# Machine Learning and its application in Muon Tomography

Machine Learning inspired techniques can be applied to Muon Tomography to resolve many of associated problems. The two problems of interest to us are *low resolution tomograms* and *data inefficiency*. In this notebook, I am discussing the use of ML as applied to MT to solve problem of data inefficiency. 

## Data Inefficiency Problem

![pic](mt.jpeg)

We define "good muon events" as events with 4 by 4 coincidence hits. Such events have defined spatial points in both top and bottom trays. For example, for the hit on the right the information
$$ A (x_1,y_1) $$
$$ B (x_2,y_2) $$

are known. Due to limited capabilities of our instruments, such events are rare (less than $40\%$ withour best set up) with many events following the trend of the hit on the left. 

$$ C (x_3,y_3) $$
$$ D (x_4,?) $$

We know that $y_4 \in (y_{min}, y_{max})$ and is discernable by $y_{res}$ which is the limited hardware spatial resolution of the telescope. Now, the question is what this $y_4$ may be? 

Once we know how to address this question, we can reduce our data redundancy drastically and improve our overall resolution and efficiency of our schema.

## Track reconstruction using non-perfect events

Each event is assigned a probability that describes the likelihood of using information from that event to reconstruct the muon track. Such a scheme means that events with 4 by 4 coincidence hits have a probability of 1 and events with no hits have probability 0. Events with 3 by 4 hits are thus also assigned a probability.

The way we assign this probability requires the use of some neural networks - *RNN's and LSTM's*. The idea is as follows:

1. Contextualize the entire dataset into a RNN framework
2. Calculate key statistics of overall dataset and individual events
3. Locate events with missing information (i.e. not perfect 4 by 4 coincidence hits)
4. Assign probabilities to candidates for the missing information using wholistic statistics, TDC data, and the angular distribution of muons.
4. Use RNN's and LSTM's to predict the missing datum in 3 by 4 events using the probabilistic approach.


## Probability distribution of the muon hit of a single spatial dimension

Using the coordinate with full information *(C in our case)* and the other spatial coordinate ($x_4$), we assign probabilites to each $y_i \in (y_{min}, y_{max})$. Formally, it can be represented using Bayes' theorem.

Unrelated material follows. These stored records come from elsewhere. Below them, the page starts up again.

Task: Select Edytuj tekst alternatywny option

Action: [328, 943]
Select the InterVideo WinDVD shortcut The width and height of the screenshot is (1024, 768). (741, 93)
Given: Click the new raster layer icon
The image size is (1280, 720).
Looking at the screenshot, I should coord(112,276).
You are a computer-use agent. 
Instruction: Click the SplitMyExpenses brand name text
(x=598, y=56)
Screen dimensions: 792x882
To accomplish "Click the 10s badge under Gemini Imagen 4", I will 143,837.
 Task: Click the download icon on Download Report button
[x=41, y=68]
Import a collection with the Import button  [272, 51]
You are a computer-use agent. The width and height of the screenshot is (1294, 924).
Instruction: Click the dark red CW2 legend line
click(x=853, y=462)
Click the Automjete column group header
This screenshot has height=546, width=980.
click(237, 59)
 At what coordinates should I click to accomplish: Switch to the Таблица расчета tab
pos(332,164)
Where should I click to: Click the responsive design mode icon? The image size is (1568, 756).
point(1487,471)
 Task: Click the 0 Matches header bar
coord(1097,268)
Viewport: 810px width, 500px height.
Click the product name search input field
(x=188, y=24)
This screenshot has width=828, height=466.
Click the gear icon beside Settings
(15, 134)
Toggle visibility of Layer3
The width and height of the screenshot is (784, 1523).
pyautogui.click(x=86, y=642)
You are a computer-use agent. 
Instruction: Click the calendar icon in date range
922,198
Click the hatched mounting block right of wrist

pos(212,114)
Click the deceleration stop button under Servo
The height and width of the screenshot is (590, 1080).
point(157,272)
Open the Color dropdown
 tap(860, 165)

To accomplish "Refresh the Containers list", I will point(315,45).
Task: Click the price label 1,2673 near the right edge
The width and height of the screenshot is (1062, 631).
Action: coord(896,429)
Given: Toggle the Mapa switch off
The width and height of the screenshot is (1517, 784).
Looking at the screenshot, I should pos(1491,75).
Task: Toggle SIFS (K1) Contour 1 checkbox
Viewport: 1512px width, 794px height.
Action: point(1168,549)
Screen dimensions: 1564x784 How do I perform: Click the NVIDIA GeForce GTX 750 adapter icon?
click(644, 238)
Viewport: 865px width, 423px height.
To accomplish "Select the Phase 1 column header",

$$ P(y_4 = y_i | x_3,y_3,x_4)  $$

Now, the question is how do we create such a probability distribution? What controlled/measured factors can help us make such decisions?

### No information known

When we know previous/extra information about the muon hit, one can imagine the distribution is uniform on the space of the spatial dimension.

$$ P(y_4 = y_i | x_3,y_3,x_4) \sim \mathcal{U} (y_{min}, y_{max})  $$

### One spatial coordinate and one single spatial dimension known

The distribution for such a case is much more complicated. The following are some ways of generating the distribution.

#### Exact Aggregate Data Approach

In this approach, we simply assign the probabilities based on the most likely value from the set of "good" events that share the exact coordinates with the event under consideration. The probability simply becomes a fraction of the two aggregate type of events.

 $$ f_1(y_i) =  P(y_4 = y_i) = \frac{E(y_i,x_3,y_3,x_4)}{E(x_3,y_3,x_4)} $$
    
    
#### Similar Aggregate Data Approach
    
We do a similar thing like the **Exact Aggregate Data Approach** with the added consideration of neighbors to influence the statistic. For a tolerance unit of $\chi$. The following is the probability distribution.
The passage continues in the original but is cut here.